Dear Dad,
I just read a letter up on the Good Man Project.
Then I read this letter up on Feminist Dad.
Then I asked my partner if he felt like I wasn’t giving him enough attention. He ignored me because he was immersed in a video game that he plays once a week or therebouts. (After the kids are in bed) So I decided to write about how our relationship works. Spoiler: We have sex. Lots of it. Enthusiastically. It’s not a chore for me.
And the solution is ridiculously simple. At least for us. Maybe it is for you, too.
Mom has a certain amount of energy. She starts pouring that energy into the kids as soon as she wakes up (and her alarm clock is usually one of those children.) She continues to pour her energy into the kids across the day. At some point you come home. What you do impacts mom’s energy. Either you come home and start taking care of yourself while mom continues to pour all of her energy into the kids… Or you come home and need her attention in which case she’s pouring into the kids AND into you.. Or you come home and you let the children tackle you and gesture wildly for her to disappear quickly into the shower so that she can enjoy fifteen minutes of blessed alone time where NO ONE IS TOUCHING HER and NO ONE IS TALKING TO HER and she’s alone with hot water that is making her human again.
My partner is the third type.
Fifteen minutes a day. Then we split bedtime down the middle. If I’m still stuck with bedtime duties when he’s done with his, he goes and puts together some food for both of us to eat. If I’m done first then I do the putting-together.
And whatever energy he helped me save gets VERY ENTHUSIASTICALLY poured into being with him.
Females LIKE being with their partners. We LOVE spending time with you. We love wrapping ourselves around you in every way possible until you nudge us over to our own side of the bed. (Sometimes several times in a row before we stay there.)
So where does that desire get killed? Okay. Here’s the secret… We like being with adults. Adults don’t compete with infants. Adults don’t tell us “don’t give everything you have to the baby, save some for me!” Listening to your child scream its head off because your partner wants sex? Not a turn-on. Not a turn on at all. Adults try to help, and if the baby won’t let them help then they try to figure out other ways to help mom not lose her ever-loving mind. Any solution that involves us taking care of the kids less? Doesn’t work.Unless you magically conjure someone else who does take care of the kids. Preferably you. (Those fun enriching activities? They just keep the children from destroying the house out of complete and utter boredom. So if we’re not out helping Junior pat the llamas without getting his hand bitten we’d be home sweeping up dumped out pasta off the floor. Fun stuff for the kids isn’t just for the kids. It’s also self defense.)

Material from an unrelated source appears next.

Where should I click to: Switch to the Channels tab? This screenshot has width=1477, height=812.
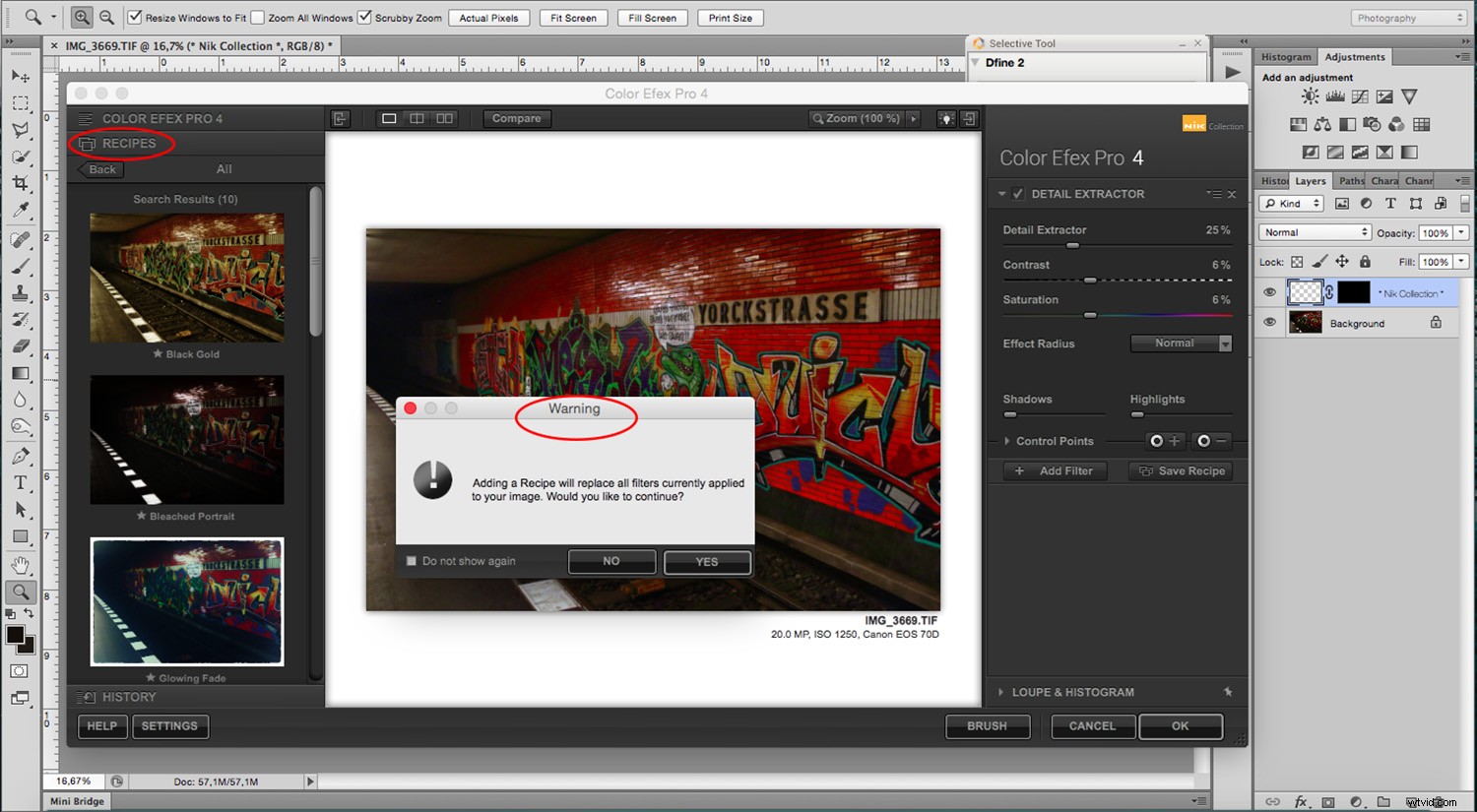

It’s not about sex being a chore that we put after taking care of the kids. It’s that OUR DAY IS FULL OF CHORES AND WE HAVE NO ROOM FOR ANYTHING INCLUDING BRUSHING OUR HAIR OR OUR TEETH. And if you help us with some of those chores then we can brush our hair, brush our teeth. And then once we have taken care of OURSELVES then we can also think about you.

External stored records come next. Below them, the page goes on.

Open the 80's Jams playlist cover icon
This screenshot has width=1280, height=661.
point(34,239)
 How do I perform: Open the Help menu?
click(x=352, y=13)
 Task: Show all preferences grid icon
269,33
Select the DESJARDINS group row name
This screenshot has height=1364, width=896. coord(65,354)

I’ve sat in front of a marriage counselor and had the exact same exchange that was described on the “Good Men Project”. “If you want more sex, help more with the baby” isn’t “sex is a chore”. That whole line of thought made me FURIOUS because I wanted sex. I wanted sex very much. I just wanted sleep more. And teeth that didn’t smell. And the chance to shave my legs. Both of them. Without having to sector it off to complete a part of in each one minute shower. It’s not that I was trying to trade for chores. It’s not that I was saying sex was a chore. If you told me that you wanted me to go to the spa I’d have said the exact same thing. “I can only do that if YOU HELP WITH THE BABY.” So if you’re all stuck on that line of thought that sex is some sort of a chore.. Maybe it’s not.

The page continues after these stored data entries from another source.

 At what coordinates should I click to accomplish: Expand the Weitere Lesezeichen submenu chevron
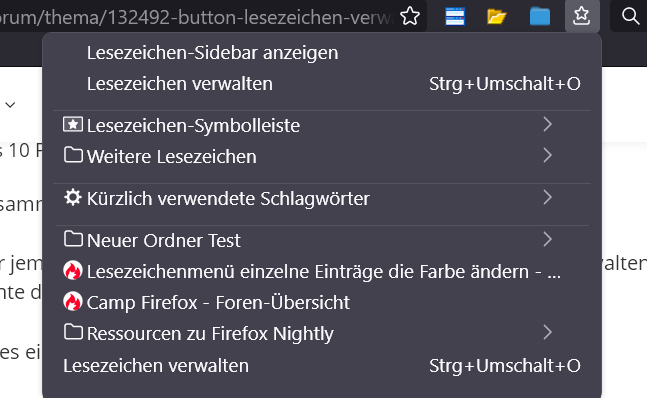point(547,155)
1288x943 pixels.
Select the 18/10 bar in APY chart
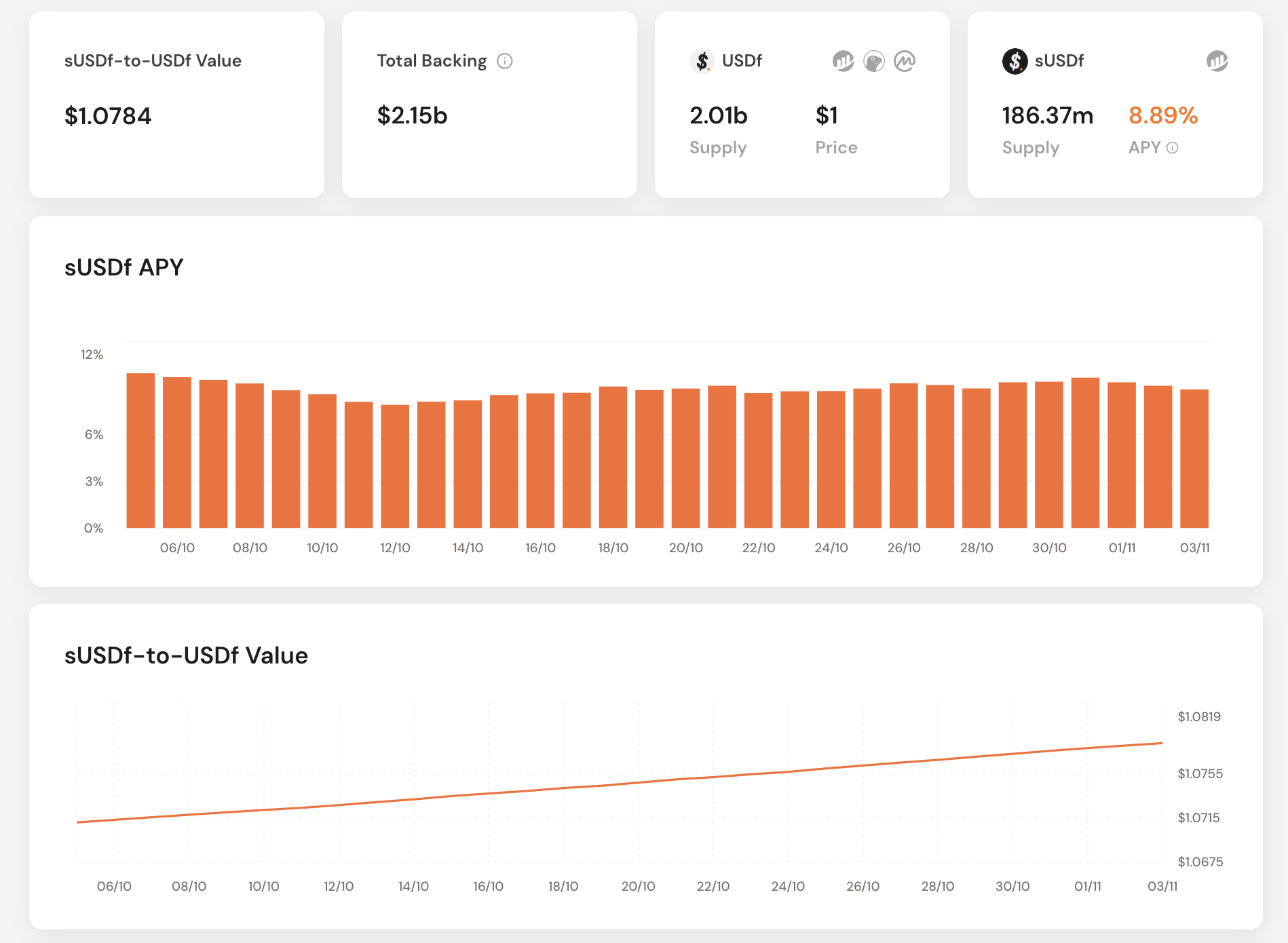(613, 457)
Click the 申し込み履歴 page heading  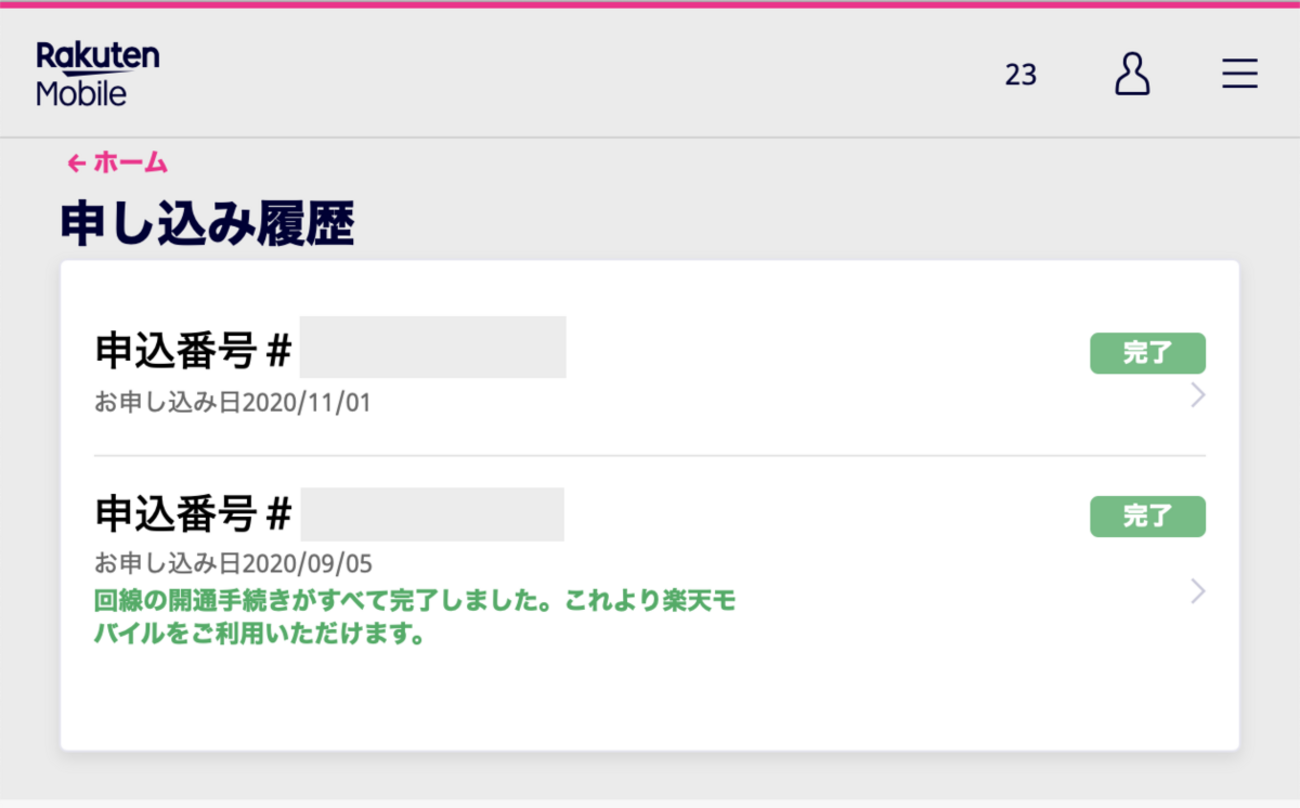point(208,224)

If you’re equally involved and pouring yourself into the kids the way we are then you’ll understand that we can’t simply “save” some energy for you instead of giving it to the kids. It doesn’t work that way. If you try then the kids scream and cry then you want to scream and cry. And not in the sexy-time type of way.
If mom has 75 energy units and she spends 60 0f them by the time you get home, and you order her off to take a break while you take care of the kids, then she’ll have fifteen whole energy units for you. And she’ll like spending time with you SO much that she might become a bit annoying. Especially when she tries to interrupt your video game to ask a silly question about some men that she read about on the internet. If you’re helping care for the kids after work so that she can take that shower or sweep that floor then she’s not fantasizing about when the kids are asleep and she can take a shower or sweep the floor.. So she might… Just might… turn her thoughts to other more carnal fantasies. If she needs to wait until the kids are asleep to shower, eat, brush her teeth and use the bathroom in peace while you do all of those things on a regular basis? Personally? If someone interrupt that shower or expects me to not eat? Not a turn-on. If you’re watching football or playing a game while she’s trying to get dinner ready while the baby is screaming in a wrap on her back and the two year old is wrapped around her leg? You’re not getting laid tonight. In fact you might like to invest in a more comfortable couch.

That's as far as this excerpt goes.